Synesthesia is associated with distinctive patterns in dream content

Authors: Emily Cook and Kyle Napierkowski

See the full code in this repository on Github: https://github.com/knaps/synesthesia-dreams

Abstract

Dreams offer insight into how individual differences shape conscious experience in the absence of external input or task demands. This study examines whether synesthesia is linked to distinct patterns in dream content, suggesting underlying differences in cognitive architecture. Leveraging the statistical power of large-scale, naturalistic data, we analyzed 2,337 dream reports from Reddit, comparing 1,169 reports from self-identified synesthetes with 1,168 matched controls. Semantic embedding models and logistic regression achieved modest classification performance, indicating group-level differences in language use. Topic modeling revealed four themes—digital, interpersonal regret, diverse worlds, and violent conflict—that were significantly more prevalent in synesthete dreams. These results suggest that trait-level cognitive organization, as expressed in synesthetic perception, extends across states of consciousness and shapes the thematic content of dreams. The findings support theoretical accounts of dreaming as continuous with waking cognition and demonstrate how stable neurocognitive traits manifest in unstructured, self-generated thought.

Repository Contents

This repository includes the Python scripts used for data processing, analysis, and modeling described in the paper:

synesthesia.py: Main script for loading data (synesthete and baseline dream reports), preparing data (embeddings, PCA), training and evaluating classification models (Logistic Regression, Random Forest), performing hyperparameter tuning (GridSearchCV), running SHAP analysis, and conducting thematic analyses using keyword matching and BERTopic models.
bertopic_trainer.py: Script for training the base BERTopic model on a large corpus of dream reports, saving the model, and providing utilities for analyzing dream topics. Includes functions for loading data from a database, sentence splitting, and model persistence.
bertopic_model/: Directory containing the pre-trained BERTopic model (dreams_sentence_model) used for topic analysis in synesthesia.py.
requirements.txt: Lists the necessary Python packages to run the code.
.env (example): Configuration file template for environment variables (e.g., API keys, database URLs). Note: The actual .env file is not included for security reasons.
Data Files (Not Included): The raw dream report data (synesthesia_dreams.csv, baseline data) and intermediate processed files (synesthesia_processed.pkl, baseline_processed.pkl, gridsearch_results.joblib) are not included in this repository due to size and privacy considerations but were generated/used by the scripts.

Methodology Overview

The analysis pipeline involved:

Data Collection: Sourcing dream reports from Reddit (r/dreams) and identifying synesthete authors based on activity in r/Synesthesia. Date-matched controls were selected.
Feature Generation: Creating semantic embeddings (OpenAI text-embedding-3-large) for each dream report.
Classification: Training Logistic Regression and Random Forest models to distinguish between synesthete and control dreams based on embeddings. Hyperparameter tuning was performed using GridSearchCV.
Topic Modeling: Applying a pre-trained BERTopic model (trained on a larger dream corpus using bertopic_trainer.py) to identify latent topics in the synesthete/control dataset.
Theme Analysis: Hierarchically clustering the fine-grained BERTopic topics into broader themes and comparing theme prevalence between groups using Chi-squared tests.
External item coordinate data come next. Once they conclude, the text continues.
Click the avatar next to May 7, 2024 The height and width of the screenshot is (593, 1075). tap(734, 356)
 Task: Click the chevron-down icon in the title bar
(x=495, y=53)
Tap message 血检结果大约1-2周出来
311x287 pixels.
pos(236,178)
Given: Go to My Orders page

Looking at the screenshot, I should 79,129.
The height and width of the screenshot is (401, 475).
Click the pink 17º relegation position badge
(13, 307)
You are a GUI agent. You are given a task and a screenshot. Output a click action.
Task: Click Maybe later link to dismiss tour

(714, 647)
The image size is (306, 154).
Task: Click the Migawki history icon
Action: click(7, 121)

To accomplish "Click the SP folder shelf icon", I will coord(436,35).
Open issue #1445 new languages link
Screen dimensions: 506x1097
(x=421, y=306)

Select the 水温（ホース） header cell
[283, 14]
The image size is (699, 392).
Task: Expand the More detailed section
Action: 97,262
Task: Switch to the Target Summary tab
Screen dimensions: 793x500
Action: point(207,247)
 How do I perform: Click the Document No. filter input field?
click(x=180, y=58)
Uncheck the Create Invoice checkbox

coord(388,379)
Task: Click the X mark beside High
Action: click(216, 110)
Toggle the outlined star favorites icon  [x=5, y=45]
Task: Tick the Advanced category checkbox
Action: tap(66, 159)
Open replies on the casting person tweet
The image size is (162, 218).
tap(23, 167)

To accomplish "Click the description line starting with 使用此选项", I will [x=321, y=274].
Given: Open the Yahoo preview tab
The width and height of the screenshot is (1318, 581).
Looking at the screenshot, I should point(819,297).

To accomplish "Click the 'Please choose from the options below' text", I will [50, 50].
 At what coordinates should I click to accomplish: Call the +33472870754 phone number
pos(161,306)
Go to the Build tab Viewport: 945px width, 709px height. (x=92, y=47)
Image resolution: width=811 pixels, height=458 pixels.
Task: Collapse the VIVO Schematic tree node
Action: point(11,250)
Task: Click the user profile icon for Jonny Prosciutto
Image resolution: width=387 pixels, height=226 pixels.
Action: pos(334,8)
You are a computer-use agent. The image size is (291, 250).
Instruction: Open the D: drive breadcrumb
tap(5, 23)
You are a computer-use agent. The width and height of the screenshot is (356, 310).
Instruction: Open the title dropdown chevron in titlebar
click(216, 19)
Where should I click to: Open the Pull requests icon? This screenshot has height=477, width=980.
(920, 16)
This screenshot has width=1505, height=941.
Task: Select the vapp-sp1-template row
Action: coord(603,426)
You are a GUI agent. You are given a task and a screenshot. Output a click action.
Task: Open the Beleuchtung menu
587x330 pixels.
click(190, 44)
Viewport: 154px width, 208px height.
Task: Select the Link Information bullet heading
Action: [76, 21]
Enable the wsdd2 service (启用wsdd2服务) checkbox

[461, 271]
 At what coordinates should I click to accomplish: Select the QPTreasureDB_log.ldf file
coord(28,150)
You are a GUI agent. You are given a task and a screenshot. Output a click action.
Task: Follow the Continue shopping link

Refer to the full paper for detailed methodology, results (including Tables 1-3), discussion, and limitations.

How to Use

Clone the repository.
Set up a Python environment and install dependencies:
```
pip install -r requirements.txt
```
Create a .env file based on the required variables (e.g., database connection string, OpenAI API key if needed for re-analysis).
Obtain the necessary data files (dream reports, pre-trained models if not using the included one).
Run the scripts (bertopic_trainer.py to train a new model, synesthesia.py for the main analysis workflow). Note: Running the full analysis requires access to the original datasets and potentially significant computational resources.

This code is provided for transparency and reproducibility of the methods described in the publication.